In baseball, by contrast, something may seem unlikely, but there is always a turnaround possible. The number of outs, not the clock, determine the end of the game. In 1901, the Detroit Tigers came back to beat the Milwaukee Brewers by one run, 14-13. At the beginning of the bottom of the 19th inning, they had been down 13-4. In 2001, the Cleveland Indians took a game to extra innings, overcoming a 12-run deficit. That tied the league record for the most substantial comeback in American professional baseball history.
To paraphrase the prophet's words in Isaiah 43, there was a way out made out of of no way. God making a way out of now way is exactly what we see in the book of Ezra. The Lord has the power to rebuild.
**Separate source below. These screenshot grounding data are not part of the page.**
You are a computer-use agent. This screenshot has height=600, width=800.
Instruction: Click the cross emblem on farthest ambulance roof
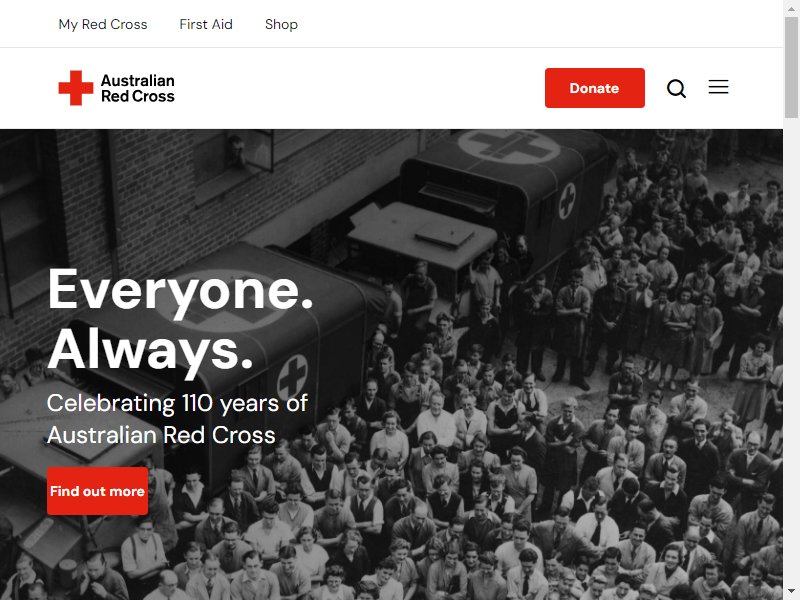coord(509,146)
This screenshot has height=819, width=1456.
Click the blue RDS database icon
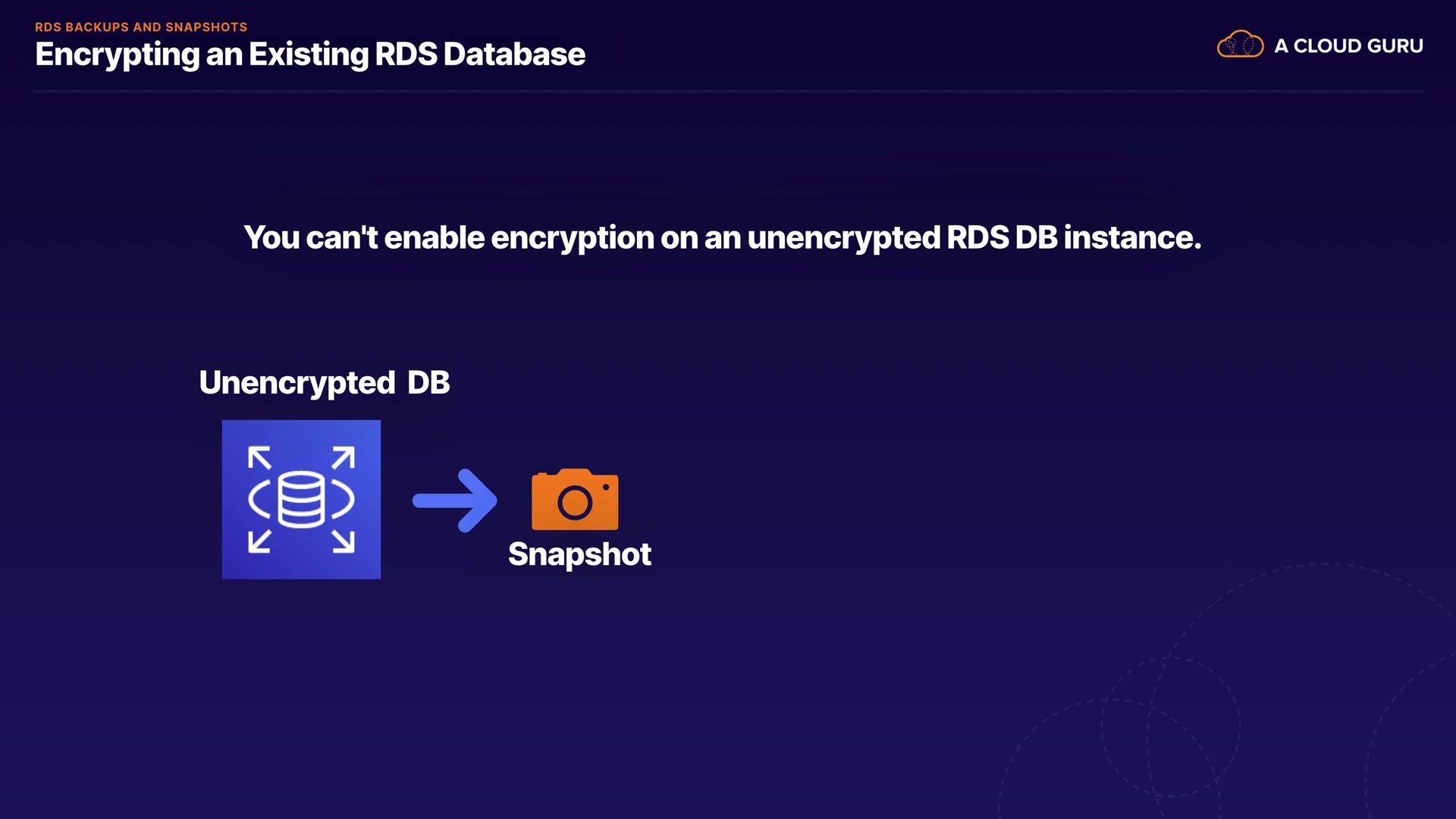pyautogui.click(x=301, y=499)
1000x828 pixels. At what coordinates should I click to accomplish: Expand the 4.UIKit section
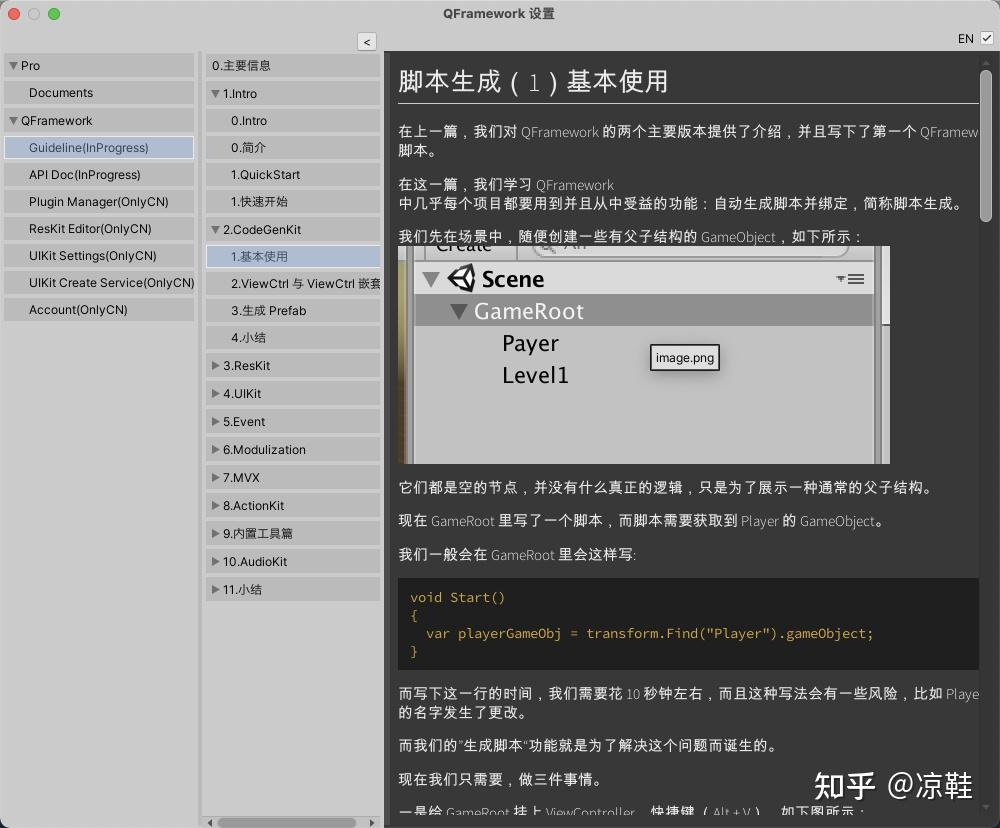click(x=215, y=393)
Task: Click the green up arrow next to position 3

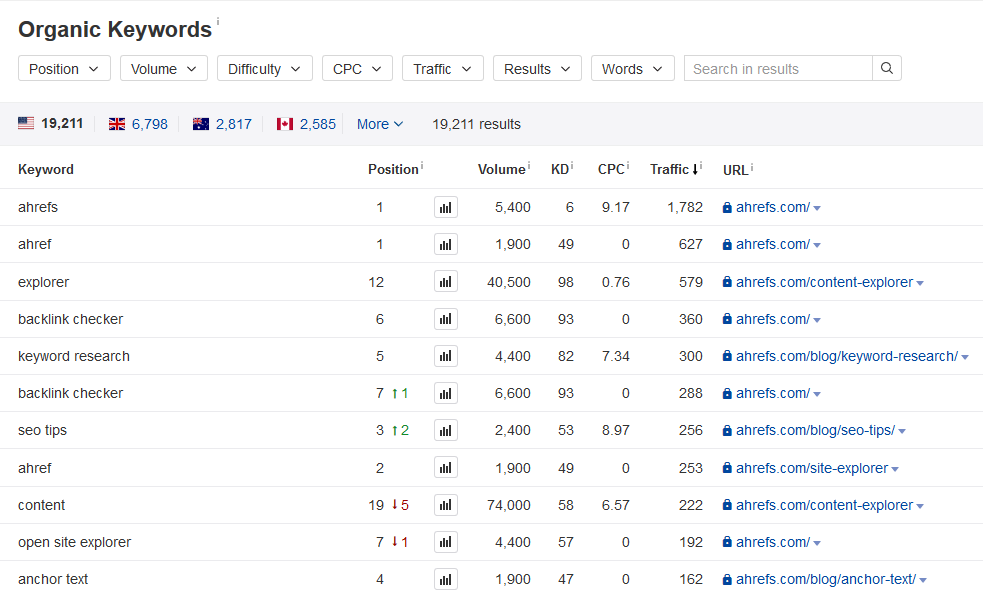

In Ezra, the people of God find themselves in the time of the exile. The warnings of previous prophets like Jeremiah, Ezekiel and Isaiah, which before seemed alarmist, had come true. The people had been taken away from Jerusalem. But just when there seemed to be no way, God made away for some to return. God made a way for them to rebuild.
A select group of people came back: to worship, to rebuild the temple, to start new. When there had seemed to be no way an opportunity opened.
As we begin this series through Ezra (and a little of Haggai), we'll explore how God uses his people to courageously follow him to serve as priests and ministers of his goodness and grace in uncertain times.
There is not an inevitability about events: God's providential power, not events, have the last word.